= Svartálfar =

"Black elves" who dwell in Svartalfheim

In Norse cosmology, svartálfar (O.N. "black elves", "swarthy elves", sing. svartálfr), also called myrkálfar ("dark elves", "dusky elves", "murky elves", sing. myrkálfr), are beings who dwell in Svartálfheim (Svartálf[a]heimr, "home of the black-elves"). Both the svartálfar and Svartálfaheimr are only attested in the Prose Edda, written in the 13th century by Snorri Sturluson. Scholars have noted that the svartálfar appear to be synonymous with the dwarfs and potentially also the dökkálfar ("dark elves").
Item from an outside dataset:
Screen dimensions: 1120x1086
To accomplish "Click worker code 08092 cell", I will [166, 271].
As dwarfs, the home of the svartálfar could possibly be another description for Niðavellir ("dark fields").

==Attestations==
The svartálfar are almost only attested in the Prose Edda (the word does appear in Ektors saga ok kappa hans, but is presumably borrowed from the Prose Edda). The svartálfar mentioned in Skáldskaparmál 35 are the Sons of Ivaldi, whom Loki engages to craft replacement hair for Sif, wife of the god Thor, after Loki mischievously sheared off her golden tresses. Ivaldi is often glossed as being a dwarf.
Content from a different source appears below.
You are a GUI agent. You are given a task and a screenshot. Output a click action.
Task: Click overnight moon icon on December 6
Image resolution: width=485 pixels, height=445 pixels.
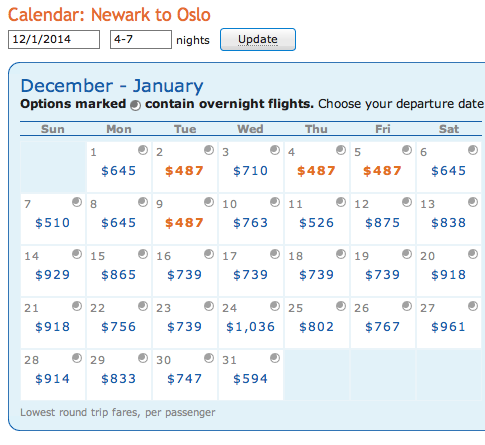point(473,150)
Svartálfaheimr ("world of black-elves") appears in the Prose Edda twice, in each case as the place where certain dwarfs can be found to be living: In Gylfaginning 33, the "world of black-elves" is where the dwarfs are sought by the gods to craft the fetter Gleipnir to bind the wolf Fenrir. And in Skáldskaparmál, 39, the "world of black-elves" is where Loki encounters the dwarf Andvari.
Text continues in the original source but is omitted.